2015 Indian Bengali film

Katmundu is a 2015 Indian Bengali comedy romantic thriller film directed by Raj Chakraborty. The film features Soham Chakraborty, Abir Chatterjee, Rudranil Ghosh, Srabanti Chatterjee, Mimi Chakraborty and Saswata Chatterjee in the lead roles. The film is produced by Shyam Sundar Dey under GreenTouch Entertainment. The film was released on 16 October 2015. The story, penned down by Padmanava Dasgupta, is about three software engineers who undertake a journey to Nepal to escape the stress of a 9-to-5 job and how their life takes an unexpected turn after meeting three girls on their way, forms the crux of the story. According to the director, the film was a tribute to the inhabitants of Nepal alongwith the 2015 earthquake of Nepal that occurred a few months before the release of the film.

==Cast==
- Soham Chakraborty as Sunny Ghosh
- Abir Chatterjee as Pablo Bose
- Rudranil Ghosh as Siddharth Sikdar / Sidhu
- Srabanti Chatterjee as Pallabi
- Mimi Chakraborty as Rai
- Saswata Chatterjee as Aiyoswami
- Roja Paromita Dey as Kanchi
- Malobika Banerjee as Minakshi
- Ekavali Khanna
- Sanjit Mahato

==Production==
The film went on the floors from 5 November 2014. Mimi Chakraborty has been cast as Soham Chakraborty's girlfriend, Srabanti Chatterjee as Abir Chatterjee's girlfriend while Rudranil Ghosh plays other pivotal role. Saswata Chatterjee plays the boss of the office in which the male protagonists work. Model Roja Dey, who debuted on the silver screen with this film, will play the role of a Nepali. The music is given by Anupam Roy, while Sirsha Ray has been roped in as the DoP. Parts of the film has been canned in Darjeeling, Sikkim and Kolkata.

==Soundtrack==
The soundtrack of the film, which is composed and written by Anupam Roy, has six tracks. Nabarun Bose, keyboard player and programmer of The Anupam Roy Band, debuted as a playback singer with this film. The soundtrack of the film was released in Kolkata on 25 September 2015 in the presence of the cast and crew.

Songs
| No. | Title | Singer(S) | Length |
|---|---|---|---|
| 1. | "Aami Raaji" | Arijit Singh, Anupam Roy |  |
| 2. | "Eto Aalo" | Shreya Ghoshal |  |
| 3. | "Bhorer Tara" | Anupam Roy |  |
| 4. | "Office Song" | Nabarun Bose |  |
| 5. | "Mon Amaar" | Anupam Roy, Prashmita Paul |  |
| 6. | "Amra Korina Piyaji" | Abir, Soham, Rudranil |  |

==Critical reception==
Zinia Sen of The Times of India reviewed "All the actors add to the revelry that this hilarious script by Padmanabha Dasgupta ensures.

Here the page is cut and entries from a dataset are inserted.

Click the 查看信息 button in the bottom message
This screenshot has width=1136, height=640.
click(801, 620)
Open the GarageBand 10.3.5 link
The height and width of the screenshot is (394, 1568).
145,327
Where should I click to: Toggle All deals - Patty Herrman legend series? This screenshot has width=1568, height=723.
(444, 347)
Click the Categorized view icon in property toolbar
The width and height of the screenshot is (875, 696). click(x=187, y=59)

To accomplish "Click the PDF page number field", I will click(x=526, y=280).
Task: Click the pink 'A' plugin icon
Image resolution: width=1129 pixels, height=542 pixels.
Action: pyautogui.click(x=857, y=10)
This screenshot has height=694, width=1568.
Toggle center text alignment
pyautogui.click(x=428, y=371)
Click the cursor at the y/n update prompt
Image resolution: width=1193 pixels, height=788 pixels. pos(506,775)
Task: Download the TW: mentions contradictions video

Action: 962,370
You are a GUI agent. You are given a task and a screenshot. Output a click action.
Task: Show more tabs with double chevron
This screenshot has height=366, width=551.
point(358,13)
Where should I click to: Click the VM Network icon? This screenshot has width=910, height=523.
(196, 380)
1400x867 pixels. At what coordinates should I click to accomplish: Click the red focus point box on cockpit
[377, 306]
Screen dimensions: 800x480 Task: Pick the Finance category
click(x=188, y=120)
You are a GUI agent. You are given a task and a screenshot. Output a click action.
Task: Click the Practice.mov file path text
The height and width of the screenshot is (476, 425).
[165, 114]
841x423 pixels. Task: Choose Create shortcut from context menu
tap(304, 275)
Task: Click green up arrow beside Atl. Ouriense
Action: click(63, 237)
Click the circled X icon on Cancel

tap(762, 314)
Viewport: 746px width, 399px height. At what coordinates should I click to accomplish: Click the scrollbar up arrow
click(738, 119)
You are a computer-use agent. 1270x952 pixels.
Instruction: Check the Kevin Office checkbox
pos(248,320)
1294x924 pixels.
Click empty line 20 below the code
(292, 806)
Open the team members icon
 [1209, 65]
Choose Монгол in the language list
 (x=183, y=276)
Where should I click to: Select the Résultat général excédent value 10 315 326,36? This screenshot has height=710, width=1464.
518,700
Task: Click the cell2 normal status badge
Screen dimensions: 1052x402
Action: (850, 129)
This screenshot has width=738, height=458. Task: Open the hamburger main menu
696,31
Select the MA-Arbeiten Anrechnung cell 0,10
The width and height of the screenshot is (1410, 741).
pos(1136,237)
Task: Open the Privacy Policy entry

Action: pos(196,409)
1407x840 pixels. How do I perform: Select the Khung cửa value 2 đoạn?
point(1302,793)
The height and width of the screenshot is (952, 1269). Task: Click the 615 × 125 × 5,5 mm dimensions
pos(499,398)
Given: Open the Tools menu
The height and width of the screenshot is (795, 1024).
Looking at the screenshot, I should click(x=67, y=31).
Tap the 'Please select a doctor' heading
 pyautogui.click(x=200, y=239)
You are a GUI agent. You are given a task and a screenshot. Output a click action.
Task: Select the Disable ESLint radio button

There are smart lines too many, and most work despite the heavy sexual undertones. But the narrative is not entirely devoid of glitches. The beautiful sunkissed pre-quake Nepal comes alive with Sirsha Ray's deft handling of the camera and some euphoric un-Anupam Roy numbers by Anupam Roy. The opening scene leaves a mark and sets the tone for the laughathon ahead. In the end, as Raj Chakrabarty chooses north over south, we don't really give a damn. It's cinema, both smart and with a heart."

==Sequel==
Buoyed by the success of Katmundu, director Raj Chakraborty announced a sequel Katmundu 2 Cambodia but it was shelved.

Box office: Katmundu film's budget was 4 crore Rs & it crosses 4.5c Rs in 28 days.